# [DATA SUPPLIED]
..............................
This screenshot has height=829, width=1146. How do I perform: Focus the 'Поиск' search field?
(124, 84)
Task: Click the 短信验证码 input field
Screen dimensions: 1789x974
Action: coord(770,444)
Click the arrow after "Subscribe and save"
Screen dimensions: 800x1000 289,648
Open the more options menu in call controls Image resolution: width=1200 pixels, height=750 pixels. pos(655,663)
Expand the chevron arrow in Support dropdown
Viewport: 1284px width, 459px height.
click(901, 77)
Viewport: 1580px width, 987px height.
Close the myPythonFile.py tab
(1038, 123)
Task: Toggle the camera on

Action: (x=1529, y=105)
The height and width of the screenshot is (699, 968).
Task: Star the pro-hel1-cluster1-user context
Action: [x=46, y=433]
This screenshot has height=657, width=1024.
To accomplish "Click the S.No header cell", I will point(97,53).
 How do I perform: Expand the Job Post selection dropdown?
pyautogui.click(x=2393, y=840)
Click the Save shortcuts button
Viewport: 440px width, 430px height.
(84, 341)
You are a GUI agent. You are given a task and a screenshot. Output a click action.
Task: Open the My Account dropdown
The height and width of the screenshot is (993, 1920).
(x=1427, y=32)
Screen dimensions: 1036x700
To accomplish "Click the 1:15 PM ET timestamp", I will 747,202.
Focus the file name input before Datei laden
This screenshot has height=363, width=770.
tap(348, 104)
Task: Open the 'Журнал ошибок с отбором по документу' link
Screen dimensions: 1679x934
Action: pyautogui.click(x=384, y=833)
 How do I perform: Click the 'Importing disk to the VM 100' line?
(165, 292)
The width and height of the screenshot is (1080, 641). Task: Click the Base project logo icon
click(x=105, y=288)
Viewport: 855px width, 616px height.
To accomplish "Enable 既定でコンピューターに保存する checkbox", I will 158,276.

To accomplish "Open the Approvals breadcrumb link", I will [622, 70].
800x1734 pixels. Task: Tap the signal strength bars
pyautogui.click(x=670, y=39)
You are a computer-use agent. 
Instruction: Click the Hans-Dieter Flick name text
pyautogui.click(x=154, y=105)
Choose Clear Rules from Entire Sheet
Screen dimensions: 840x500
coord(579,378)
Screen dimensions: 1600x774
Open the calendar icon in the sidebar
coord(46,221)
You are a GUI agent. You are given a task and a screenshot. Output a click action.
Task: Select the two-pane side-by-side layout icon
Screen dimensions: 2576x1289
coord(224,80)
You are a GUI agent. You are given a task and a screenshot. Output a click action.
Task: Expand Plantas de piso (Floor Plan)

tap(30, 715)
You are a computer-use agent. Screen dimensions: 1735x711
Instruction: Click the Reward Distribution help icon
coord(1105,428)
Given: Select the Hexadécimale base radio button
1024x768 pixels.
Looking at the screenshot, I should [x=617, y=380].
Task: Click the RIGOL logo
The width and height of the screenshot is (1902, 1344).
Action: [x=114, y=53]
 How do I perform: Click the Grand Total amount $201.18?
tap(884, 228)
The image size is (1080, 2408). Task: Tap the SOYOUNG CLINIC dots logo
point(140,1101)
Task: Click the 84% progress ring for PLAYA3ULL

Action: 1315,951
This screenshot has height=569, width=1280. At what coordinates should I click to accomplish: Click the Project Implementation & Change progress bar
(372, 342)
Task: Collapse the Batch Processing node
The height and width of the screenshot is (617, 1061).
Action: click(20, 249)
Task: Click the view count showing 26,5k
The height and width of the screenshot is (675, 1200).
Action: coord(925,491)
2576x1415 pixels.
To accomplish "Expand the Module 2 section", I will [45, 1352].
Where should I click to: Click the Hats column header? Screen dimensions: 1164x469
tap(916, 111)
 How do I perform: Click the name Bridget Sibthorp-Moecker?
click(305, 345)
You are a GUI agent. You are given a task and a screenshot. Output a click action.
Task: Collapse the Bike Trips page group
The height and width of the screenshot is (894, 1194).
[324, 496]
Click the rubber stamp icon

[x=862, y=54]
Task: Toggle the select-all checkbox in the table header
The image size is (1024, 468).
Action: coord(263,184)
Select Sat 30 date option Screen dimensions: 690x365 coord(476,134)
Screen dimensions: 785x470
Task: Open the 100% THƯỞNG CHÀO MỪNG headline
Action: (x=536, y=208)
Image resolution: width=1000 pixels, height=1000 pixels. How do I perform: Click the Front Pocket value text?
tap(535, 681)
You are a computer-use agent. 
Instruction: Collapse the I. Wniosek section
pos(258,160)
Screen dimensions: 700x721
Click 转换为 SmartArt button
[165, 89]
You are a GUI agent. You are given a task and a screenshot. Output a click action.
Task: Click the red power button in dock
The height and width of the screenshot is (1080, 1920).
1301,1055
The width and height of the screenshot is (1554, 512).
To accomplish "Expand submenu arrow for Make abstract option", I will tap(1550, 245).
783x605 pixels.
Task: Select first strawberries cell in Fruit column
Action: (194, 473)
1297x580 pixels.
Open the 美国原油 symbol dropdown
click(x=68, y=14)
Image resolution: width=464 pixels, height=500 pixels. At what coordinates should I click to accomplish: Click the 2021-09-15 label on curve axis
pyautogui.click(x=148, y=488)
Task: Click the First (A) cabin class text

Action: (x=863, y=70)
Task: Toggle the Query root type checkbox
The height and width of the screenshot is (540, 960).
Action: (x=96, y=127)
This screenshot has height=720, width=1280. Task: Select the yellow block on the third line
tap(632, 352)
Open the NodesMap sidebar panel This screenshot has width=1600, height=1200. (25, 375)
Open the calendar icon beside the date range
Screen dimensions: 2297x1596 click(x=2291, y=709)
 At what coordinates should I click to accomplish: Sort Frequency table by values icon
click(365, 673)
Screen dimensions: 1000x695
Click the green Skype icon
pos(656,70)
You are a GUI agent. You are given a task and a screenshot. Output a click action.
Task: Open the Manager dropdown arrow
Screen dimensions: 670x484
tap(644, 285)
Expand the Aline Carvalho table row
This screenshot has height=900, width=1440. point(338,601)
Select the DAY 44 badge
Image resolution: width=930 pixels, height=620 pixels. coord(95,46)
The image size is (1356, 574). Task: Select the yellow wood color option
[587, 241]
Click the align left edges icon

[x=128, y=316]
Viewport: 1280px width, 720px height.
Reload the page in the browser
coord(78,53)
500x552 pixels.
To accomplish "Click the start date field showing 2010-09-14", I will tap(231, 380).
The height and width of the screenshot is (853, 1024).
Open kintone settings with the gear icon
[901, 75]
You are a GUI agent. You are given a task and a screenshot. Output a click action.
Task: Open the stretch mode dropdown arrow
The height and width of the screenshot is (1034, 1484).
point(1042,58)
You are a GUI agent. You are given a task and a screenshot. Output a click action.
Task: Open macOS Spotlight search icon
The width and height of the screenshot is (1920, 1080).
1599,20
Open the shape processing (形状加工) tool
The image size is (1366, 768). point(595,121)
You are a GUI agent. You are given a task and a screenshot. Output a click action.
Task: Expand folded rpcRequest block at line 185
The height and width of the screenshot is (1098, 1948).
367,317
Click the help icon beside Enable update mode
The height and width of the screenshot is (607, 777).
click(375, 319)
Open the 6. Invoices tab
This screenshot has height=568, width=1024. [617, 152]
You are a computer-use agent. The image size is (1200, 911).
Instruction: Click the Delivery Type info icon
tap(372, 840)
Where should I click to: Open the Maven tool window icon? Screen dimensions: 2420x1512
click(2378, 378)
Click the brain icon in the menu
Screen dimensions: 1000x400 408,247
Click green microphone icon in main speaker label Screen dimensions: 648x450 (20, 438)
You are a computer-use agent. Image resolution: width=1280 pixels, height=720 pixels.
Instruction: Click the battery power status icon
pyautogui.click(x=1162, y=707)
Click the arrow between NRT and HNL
..............................
# [REQUIREMENTS]
Please duplicate the rows above, from the line with "The width and height of the screenshot is (1080, 641)." up to and including the line with "pyautogui.click(x=670, y=39)", reproducing each line verbatim.

# [REPLY TO THE TASK]
The width and height of the screenshot is (1080, 641). Task: Click the Base project logo icon
click(x=105, y=288)
Viewport: 855px width, 616px height.
To accomplish "Enable 既定でコンピューターに保存する checkbox", I will 158,276.

To accomplish "Open the Approvals breadcrumb link", I will [622, 70].
800x1734 pixels. Task: Tap the signal strength bars
pyautogui.click(x=670, y=39)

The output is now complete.